Turkish mastermind of $55M ATM fraud pleads guilty

Hacker faces 57 years in prison

Glowing blue montage of hand keying in password at ATM
Credit: Thinkstock

A Turkish citizen who led an operation that hacked into the systems of credit and debit card processing companies between 2011 and 2013 has pleaded guilty in a court in New York, according to officials.

Ercan Findikoglu, 34, also known by his online nicknames Segate, Predator, and Oreon, pleaded guilty to computer intrusion conspiracy, access device fraud conspiracy, and effecting transactions with unauthorized access devices before District Court Judge Kiyo A. Matsumoto of the U.S. District Court for the Eastern District of New York.

Findikoglu was arrested in Germany in 2013 and was extradited to the U.S. in 2015. He could face as much as 57 years in prison on sentencing, according to the U.S. Attorney’s Office in the Eastern District of New York. The operations of his group inflicted more than $55 million in losses on the global financial system, it added.

His group is said to have hacked into the systems of at least three credit and debit card processing companies, stole data for prepaid debit cards and removed withdrawal limits for those debit cards. The group targeted Visa and MasterCard prepaid debit cards serviced by the processors, breached the security protocols that put withdrawal limits on such cards, and then increased the account balances to allow withdrawals in excess of legitimate balances, according to the indictment filed in July 2013. The processors named were Fidelity National Information Services, ElectraCard Services and enStage.

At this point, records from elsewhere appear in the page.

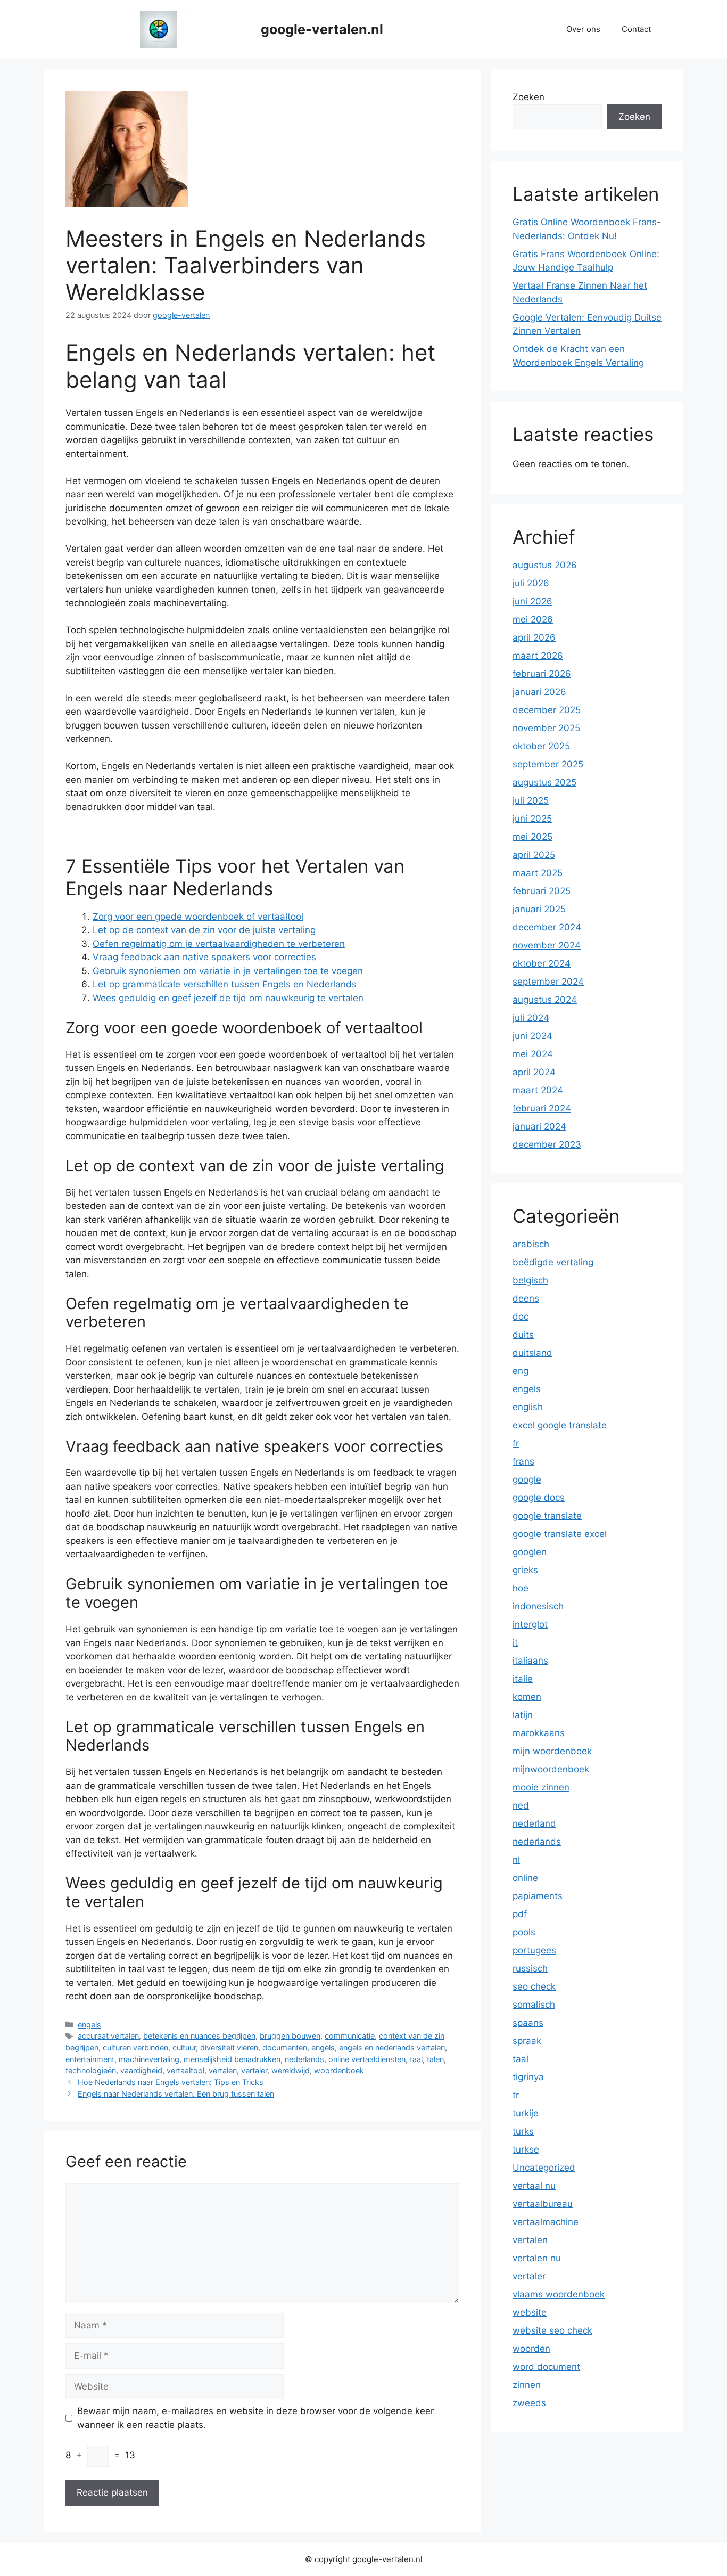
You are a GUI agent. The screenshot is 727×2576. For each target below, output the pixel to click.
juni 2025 (532, 818)
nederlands (304, 2059)
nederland (534, 1823)
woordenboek (339, 2070)
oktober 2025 (541, 746)
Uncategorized (544, 2167)
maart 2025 (538, 873)
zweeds (529, 2403)
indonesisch (538, 1606)
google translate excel (560, 1533)
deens (526, 1298)
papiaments (538, 1896)
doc (520, 1316)
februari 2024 (542, 1108)
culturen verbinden (135, 2047)
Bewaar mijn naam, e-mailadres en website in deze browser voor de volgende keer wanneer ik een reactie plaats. (255, 2418)
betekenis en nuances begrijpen (199, 2035)
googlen (530, 1552)
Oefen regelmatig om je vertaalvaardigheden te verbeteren (219, 943)
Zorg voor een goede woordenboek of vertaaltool (198, 916)
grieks (525, 1570)
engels (89, 2024)
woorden (531, 2348)
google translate (547, 1515)
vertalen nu (537, 2258)
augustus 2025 (544, 782)
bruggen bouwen (290, 2035)
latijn (523, 1715)
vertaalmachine (546, 2222)
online (525, 1877)
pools (524, 1932)
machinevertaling (149, 2059)
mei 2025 (532, 836)
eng (520, 1370)
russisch (530, 1968)
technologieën (90, 2070)
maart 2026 (538, 655)
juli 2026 (531, 583)
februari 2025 (542, 891)
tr (516, 2095)
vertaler (254, 2070)
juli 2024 (531, 1017)
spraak (527, 2040)
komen (527, 1696)
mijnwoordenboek (551, 1769)
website (530, 2312)
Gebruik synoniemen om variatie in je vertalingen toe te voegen (228, 971)
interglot (530, 1624)
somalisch (534, 2004)
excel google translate (560, 1425)
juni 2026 (532, 601)
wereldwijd (290, 2070)
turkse (526, 2149)
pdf (520, 1914)
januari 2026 (539, 691)
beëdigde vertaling (553, 1262)
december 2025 (547, 710)
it (515, 1642)
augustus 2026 (545, 565)
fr (516, 1443)
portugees (534, 1950)
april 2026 (534, 637)
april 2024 (534, 1072)
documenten (284, 2047)
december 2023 (547, 1144)
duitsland (532, 1352)
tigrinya (528, 2077)
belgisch (530, 1280)
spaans (528, 2022)
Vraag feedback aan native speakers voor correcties (204, 957)
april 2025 (534, 854)
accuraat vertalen (108, 2035)
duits (523, 1334)
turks (523, 2131)
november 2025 (546, 728)
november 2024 (547, 945)
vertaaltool (185, 2070)
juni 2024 (532, 1036)
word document (546, 2366)
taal (416, 2059)
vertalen (223, 2070)
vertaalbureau (543, 2203)
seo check (534, 1986)
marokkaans (539, 1733)
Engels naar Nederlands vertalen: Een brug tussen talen (176, 2093)
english (528, 1407)
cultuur (184, 2047)
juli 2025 (531, 800)
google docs (539, 1497)
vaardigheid (141, 2070)
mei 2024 (533, 1054)
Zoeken (528, 97)
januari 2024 (539, 1126)
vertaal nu (534, 2185)
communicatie (350, 2035)
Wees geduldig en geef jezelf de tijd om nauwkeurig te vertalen (228, 998)
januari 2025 (539, 909)
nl (516, 1859)
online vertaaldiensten (367, 2059)
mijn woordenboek (552, 1751)
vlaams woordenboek (559, 2294)
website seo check (552, 2330)
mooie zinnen (541, 1787)
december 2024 (547, 927)
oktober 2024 (542, 963)
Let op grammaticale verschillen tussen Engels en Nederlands (225, 984)
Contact (636, 29)
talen (435, 2059)
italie (523, 1678)
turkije (526, 2113)
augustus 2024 (545, 999)
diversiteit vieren (229, 2047)
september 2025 (548, 764)
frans (523, 1461)
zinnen (527, 2384)
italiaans (530, 1660)
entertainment (89, 2059)
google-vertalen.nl (322, 29)
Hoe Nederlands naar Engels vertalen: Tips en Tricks (170, 2082)
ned (521, 1805)
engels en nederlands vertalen (392, 2047)
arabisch (531, 1244)
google (527, 1479)
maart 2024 (538, 1090)
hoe (520, 1588)
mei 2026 (533, 619)
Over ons (583, 29)
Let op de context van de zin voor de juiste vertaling (204, 930)
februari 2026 (542, 673)
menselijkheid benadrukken (232, 2059)
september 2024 (548, 981)
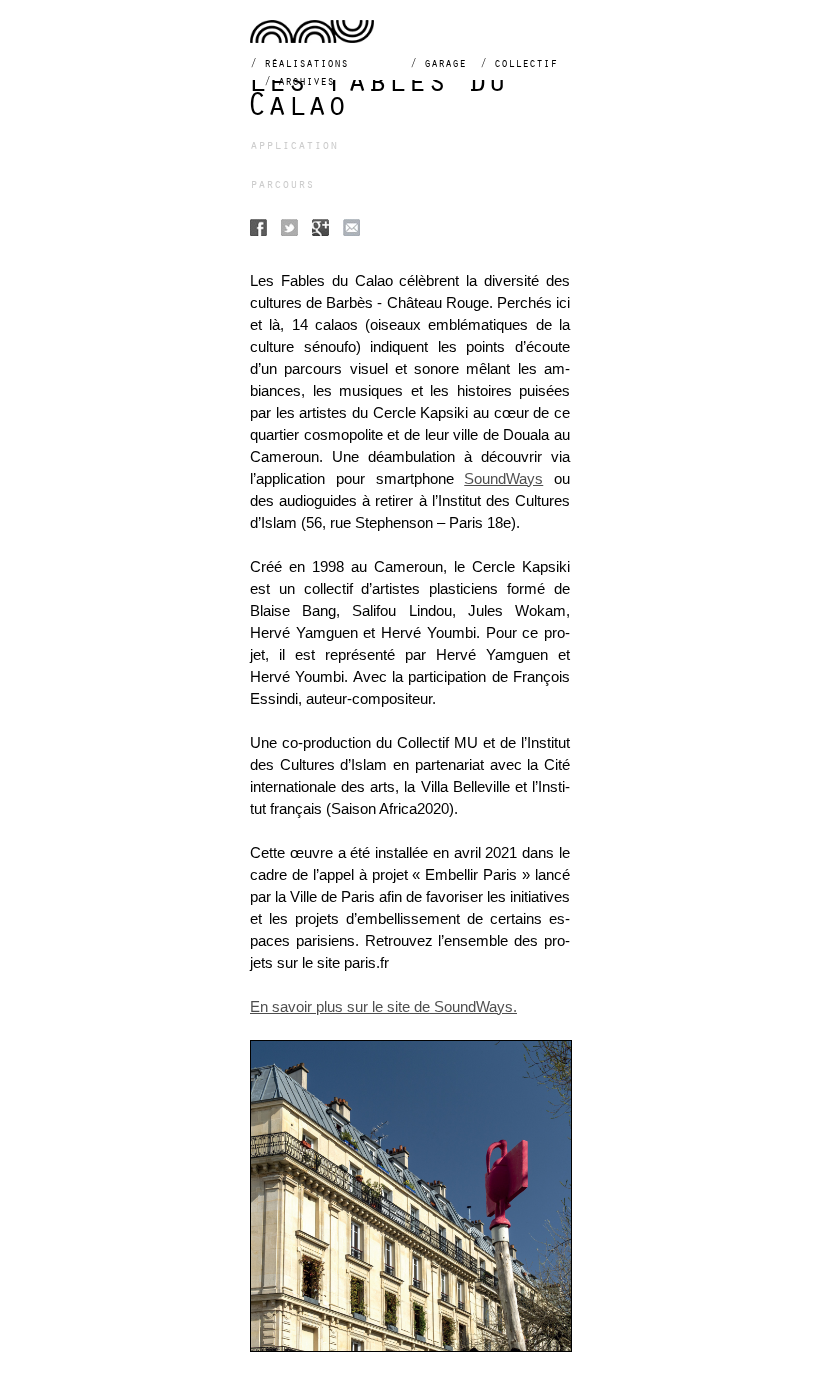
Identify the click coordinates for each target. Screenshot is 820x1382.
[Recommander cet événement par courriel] (351, 230)
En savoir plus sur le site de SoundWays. (383, 1007)
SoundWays (503, 479)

Findikoglu and other co-conspirators were also charged with manipulating network administrator privileges at the card processing companies and stealing the personal identification numbers (PINs) for the compromised debit cards.  The group then disseminated the stolen card data worldwide to the leaders of “cashing crews” around the world, who were directed to use the information to make fraudulent ATM withdrawals in a matter of hours, for which the group would get a commission.

Findikoglu and his group continued to have access to the networks during these operations and sent transaction logs obtained from the networks to the co-conspirators to show how much money was withdrawn and how much was owed to them. In one operation on Feb. 19 and 20, 2013, crews in 24 countries executed about 36,000 transactions to withdraw about  $40 million from ATMs, according to the officials.